Hello from the gutters of N.Y.C. which are filled with dog manure, vomit, stale wine, urine and blood. Hello from the sewers of N.Y.C. which swallow up these delicacies when they are washed away by the sweeper trucks. Hello from the cracks in the sidewalks of N.Y.C. and from the ants that dwell in these cracks and feed in the dried blood of the dead that has settled into the cracks.… You can forget about me if you like because I don’t care for publicity. However you must not forget Donna Lauria and you cannot let the people forget her either. She was a very, very sweet girl but Sam’s a thirsty lad and he won’t let me stop killing until he gets his fill of blood. Mr. Breslin, sir, don’t think that because you haven’t heard from me for a while that I went to sleep. No, rather, I am still here. Like a spirit roaming the night. Thirsty, hungry, seldom stopping to rest; anxious to please Sam. I love my work.
—“Son of Sam” letter to Jimmy Breslin, May 30, 1977
SEPTEMBER 20, 2012, MANSFIELD, OHIO
The crime scene was a mess. Like everyone else, patrol officer Fred Baker stood around, unsure of what to do. Nobody on the force was used to this sort of thing. They were a small-town department. They didn’t get many homicides. Baker had only been close to dead bodies once before in his three years on the force. He’d been the first to respond when a couple cars met in a head-on near the interstate. One driver wasn’t wearing a seat belt and had been splattered all over the road. Baker took one look at the man’s skull and tossed his cookies.
Surprisingly, he didn’t throw up when he saw the carnage in the
utility closet. Maybe it was because it didn’t look like anything human, at least not from the waist up. Waist down, it was easy to see what had been going on—and he wasn’t sure how they were going to handle that, either—but above, it just looked like something from a slaughterhouse.
It was too surreal for him to be sick. Like everyone else, he stood around, waiting for the state police. It wasn’t even a close call. Let them handle it. This was a nightmare.
Baker realized someone was talking to him. Her voice snapped him out of his daze. He remembered he was supposed to be keeping a perimeter.
“Move along, ma’am,” he said automatically to the woman. “This is a crime scene.”
Only then did he really see whom he was talking to. She was a gorgeous blonde—she looked like someone he’d see in a magazine.

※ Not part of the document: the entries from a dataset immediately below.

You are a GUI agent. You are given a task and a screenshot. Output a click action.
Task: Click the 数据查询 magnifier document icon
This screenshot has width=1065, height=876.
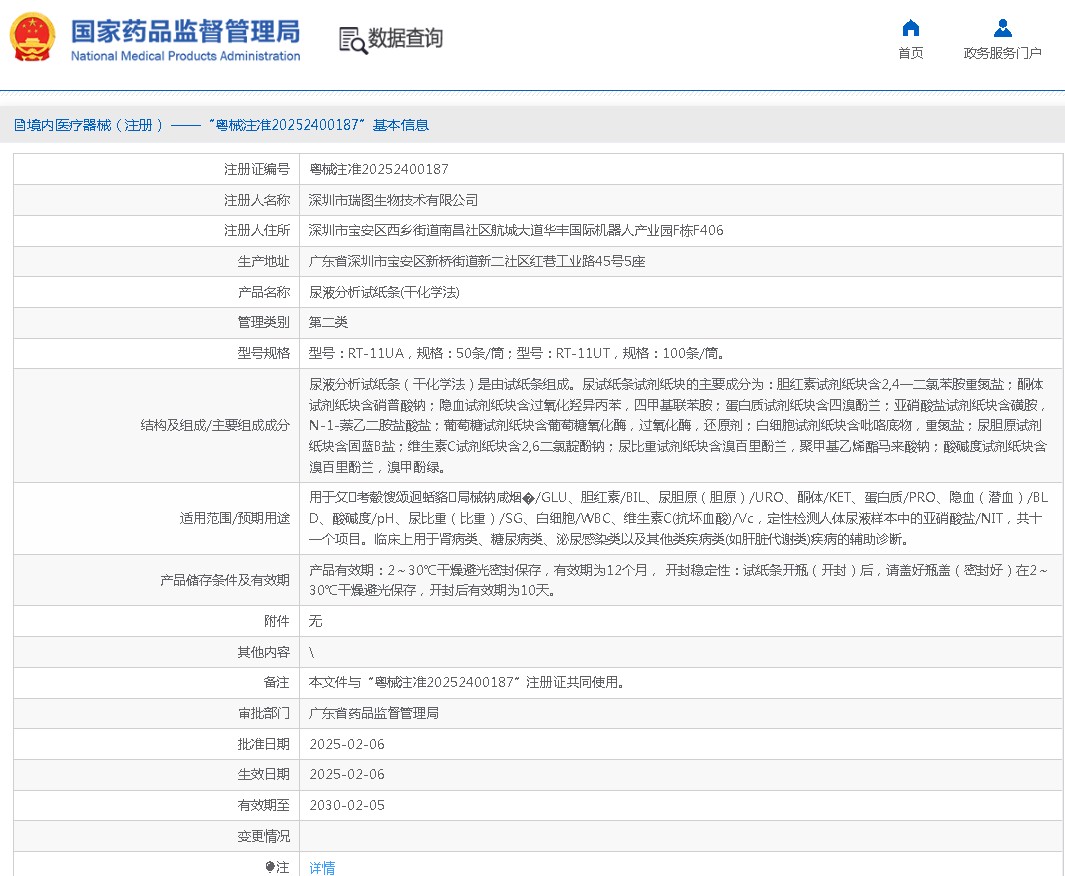[x=352, y=40]
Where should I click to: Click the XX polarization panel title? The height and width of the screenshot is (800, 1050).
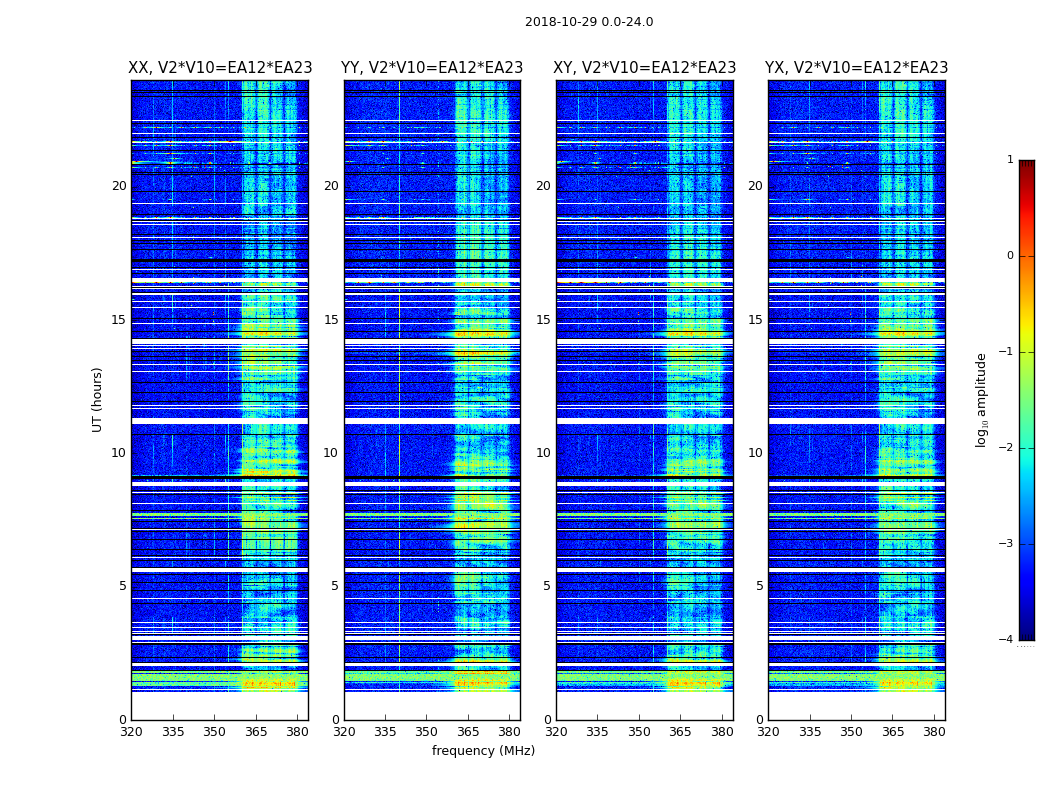pos(220,68)
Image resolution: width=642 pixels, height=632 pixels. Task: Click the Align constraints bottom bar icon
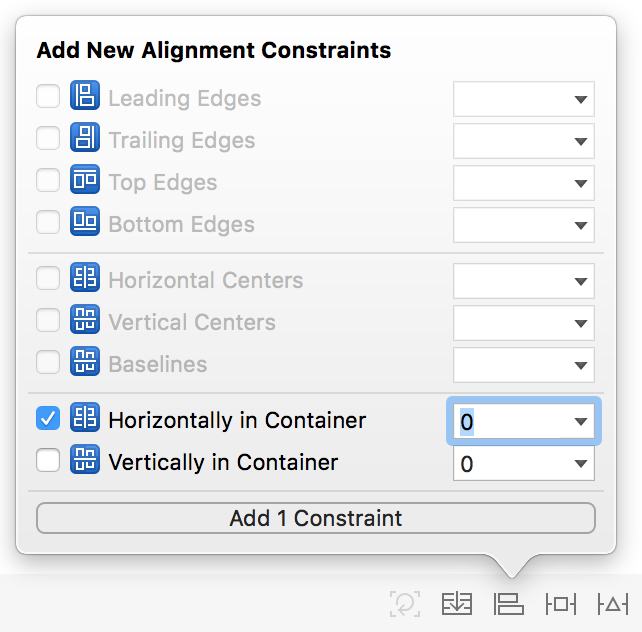pyautogui.click(x=509, y=603)
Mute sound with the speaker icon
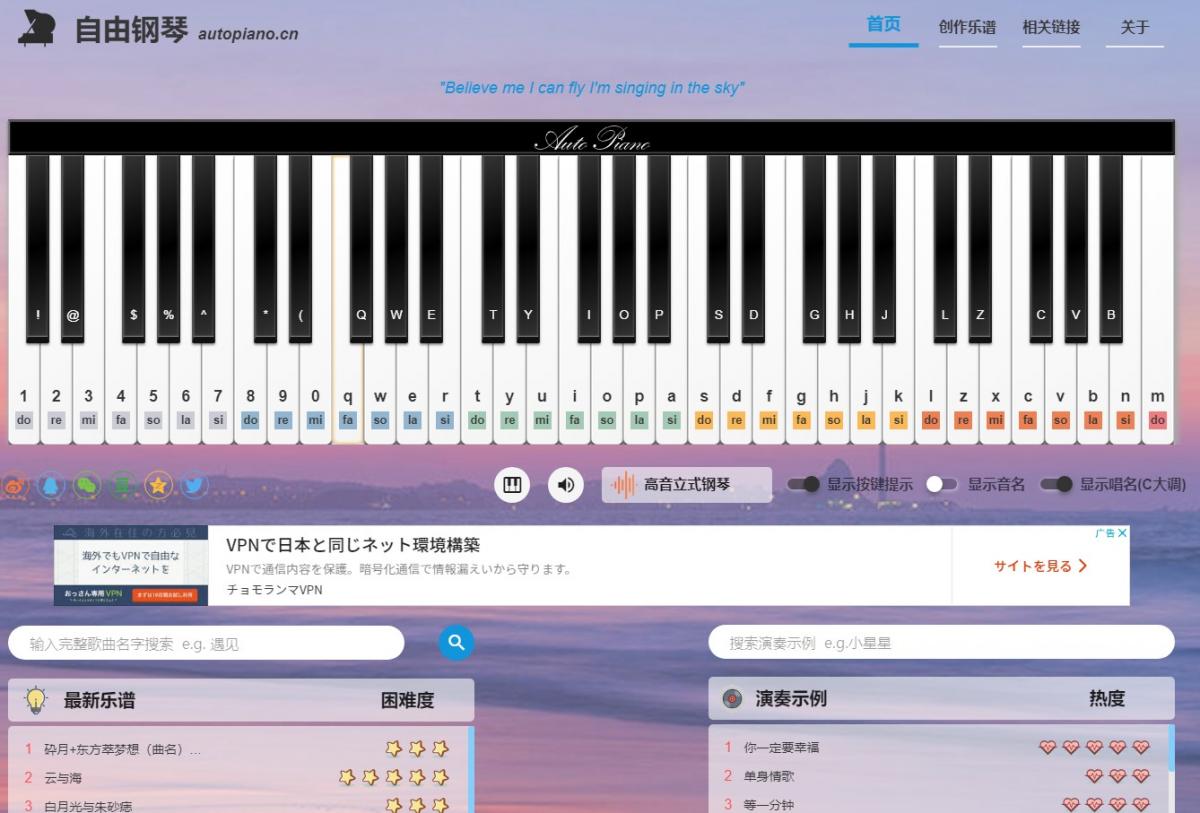The width and height of the screenshot is (1200, 813). [x=566, y=485]
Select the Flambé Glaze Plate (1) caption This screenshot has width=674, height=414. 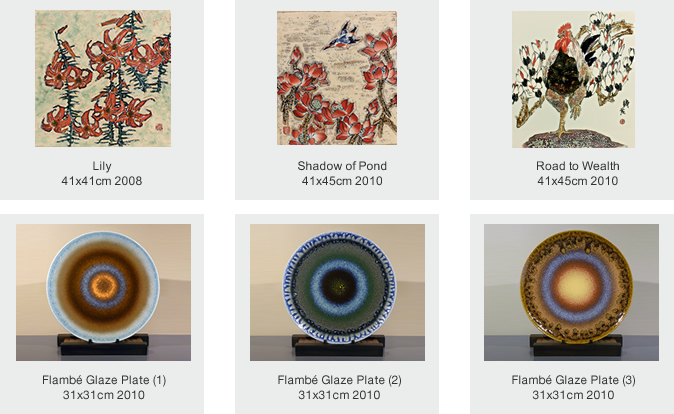(x=104, y=380)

But when she spoke again, he saw what was wrong with her, as half her face turned down in an ugly sneer.
“I know it’s a crime scene, dipshit,” she snapped. “That’s why we’re here.”
Baker didn’t reply. He was staring. He knew it was rude, but he couldn’t stop himself. Half of the beautiful face simply didn’t move. It was frozen perfectly in place, as if preserved under a thick coat of shellac. The other side looked tired and angry, but the frozen part was fresh and perfectly calm.
Then she brought her creds right up to his nose, breaking his stare. He managed to read the letters “FBI” before his eyes crossed and blurred.
She pulled the badge and ID away and half-glared at him again. He felt mortified and stupid. His uncle had had a stroke, and half of his face didn’t work, either. She probably hated it when people stared, too.
“Sorry, ma’am,” he said. “I didn’t, uh, I didn’t know we’d called in any federal assistance yet.”
She was already moving past him, pulling one leg along with her in a kind of shuffle, on the same side as her immobile face. An older Latino man moved with her, lifting the crime-scene tape to allow her to get under it without stooping.